Das funktioniert so: In Zeiten von Stromüberfluss, etwa an sonnigen oder windreichen Tagen, wird Strom genutzt, um Wasser aus tiefer gelegenen Becken in höher gelegene Stauseen zu pumpen. Dieser Vorgang nennt sich „Pumpspeicherung“. Die dafür nötigen Pumpen laufen mit dem billigeren Stromüberschuss, den der Markt zu diesen Zeiten gerade nicht braucht. In dieser Phase ist die Schweiz also nicht Stromexporteur, sondern Stromspeicher. Das Wasser bleibt dann in den Höhenlagen gespeichert – manchmal tagelang, manchmal über Wochen hinweg.

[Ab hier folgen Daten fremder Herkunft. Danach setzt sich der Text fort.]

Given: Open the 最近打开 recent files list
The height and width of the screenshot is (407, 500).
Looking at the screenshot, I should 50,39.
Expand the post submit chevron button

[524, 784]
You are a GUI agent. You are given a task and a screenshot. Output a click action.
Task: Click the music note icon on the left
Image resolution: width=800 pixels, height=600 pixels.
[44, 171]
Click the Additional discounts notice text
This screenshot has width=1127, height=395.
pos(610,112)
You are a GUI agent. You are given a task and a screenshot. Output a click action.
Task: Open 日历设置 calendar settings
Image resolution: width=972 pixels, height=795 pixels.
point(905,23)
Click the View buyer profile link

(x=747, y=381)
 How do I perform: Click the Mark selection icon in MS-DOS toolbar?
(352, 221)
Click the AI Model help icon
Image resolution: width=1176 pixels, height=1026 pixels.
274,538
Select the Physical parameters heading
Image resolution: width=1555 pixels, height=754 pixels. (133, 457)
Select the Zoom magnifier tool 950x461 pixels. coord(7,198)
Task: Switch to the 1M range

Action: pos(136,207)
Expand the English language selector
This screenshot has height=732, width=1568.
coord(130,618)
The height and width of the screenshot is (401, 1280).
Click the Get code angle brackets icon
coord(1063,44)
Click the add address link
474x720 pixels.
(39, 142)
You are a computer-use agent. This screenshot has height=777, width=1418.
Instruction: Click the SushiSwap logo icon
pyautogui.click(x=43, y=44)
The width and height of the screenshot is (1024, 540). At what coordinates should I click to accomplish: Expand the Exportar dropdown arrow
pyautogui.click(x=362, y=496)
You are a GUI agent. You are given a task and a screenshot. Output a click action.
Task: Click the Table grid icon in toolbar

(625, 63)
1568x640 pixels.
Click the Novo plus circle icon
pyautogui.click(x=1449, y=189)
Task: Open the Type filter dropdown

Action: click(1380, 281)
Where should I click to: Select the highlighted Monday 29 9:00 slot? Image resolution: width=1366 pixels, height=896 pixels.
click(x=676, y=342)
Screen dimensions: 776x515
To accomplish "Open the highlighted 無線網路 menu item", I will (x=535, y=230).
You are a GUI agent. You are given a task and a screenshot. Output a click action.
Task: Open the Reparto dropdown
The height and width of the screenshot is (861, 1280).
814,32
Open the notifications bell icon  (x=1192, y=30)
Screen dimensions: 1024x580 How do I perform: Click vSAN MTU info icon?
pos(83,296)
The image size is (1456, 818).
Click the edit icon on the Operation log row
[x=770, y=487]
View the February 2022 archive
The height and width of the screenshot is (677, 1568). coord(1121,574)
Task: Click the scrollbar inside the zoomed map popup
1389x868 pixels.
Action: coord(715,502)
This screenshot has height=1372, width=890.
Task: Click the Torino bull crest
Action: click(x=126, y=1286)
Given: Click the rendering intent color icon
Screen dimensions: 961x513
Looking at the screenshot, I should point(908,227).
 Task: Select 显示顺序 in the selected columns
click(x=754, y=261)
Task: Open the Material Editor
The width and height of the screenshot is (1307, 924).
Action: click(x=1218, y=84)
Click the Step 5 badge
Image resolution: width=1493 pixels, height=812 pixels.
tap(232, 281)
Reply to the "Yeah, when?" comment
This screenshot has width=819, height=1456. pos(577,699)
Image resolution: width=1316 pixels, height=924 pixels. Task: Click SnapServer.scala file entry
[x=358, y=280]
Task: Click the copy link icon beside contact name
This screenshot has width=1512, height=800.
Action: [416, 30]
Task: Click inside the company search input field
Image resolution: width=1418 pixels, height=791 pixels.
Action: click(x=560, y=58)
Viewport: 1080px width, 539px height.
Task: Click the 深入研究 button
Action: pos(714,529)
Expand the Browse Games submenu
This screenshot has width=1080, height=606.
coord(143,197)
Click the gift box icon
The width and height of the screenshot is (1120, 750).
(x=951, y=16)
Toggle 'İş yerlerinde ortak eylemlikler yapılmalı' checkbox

Sobald der Strombedarf wieder anzieht – etwa an windstillen Tagen, in kalten Winternächten oder wenn in anderen Ländern das Stromangebot knapp wird – lassen die Betreiber das zuvor hochgepumpte Wasser wieder nach unten fließen. Dabei treibt es Turbinen an und erzeugt Strom, der dann gewinnbringend ins Netz eingespeist werden kann. Diese Methode ist nicht nur effizient, sondern auch wirtschaftlich interessant. Denn der in Hochpreisphasen erzeugte Strom lässt sich deutlich teurer verkaufen als jener, der in Zeiten von Überfluss billig eingekauft wurde.
Dieses System macht die Schweizer Alpen zu einem der größten „Strombatterien“ Europas. Kraftwerke wie Grimsel, Linth-Limmern oder Grande Dixence dienen dabei als zentrale Knotenpunkte im Stromhandel des Kontinents. Sie sorgen für Netzstabilität, gleichen Schwankungen aus und helfen sogar dabei, die Energiewende in Europa voranzutreiben.
Doch diese Rolle bringt auch Herausforderungen mit sich: Der Klimawandel führt zu veränderten Niederschlagsmustern, schmelzenden Gletschern und sinkenden Wasserreserven. Gleichzeitig steigt der Bedarf an Speicherlösungen rapide an, weil immer mehr erneuerbare Energie ins Netz eingespeist wird – oft unregelmäßig und wetterabhängig.
Trotzdem zeigt das Schweizer Modell eindrucksvoll, wie sich Überfluss in Vorrat verwandeln lässt. Die Stauseen der Eidgenossen sind längst mehr als idyllische Landschaftsmerkmale – sie sind hochmoderne Speicherinstrumente im Dienst eines nachhaltigen Energiesystems.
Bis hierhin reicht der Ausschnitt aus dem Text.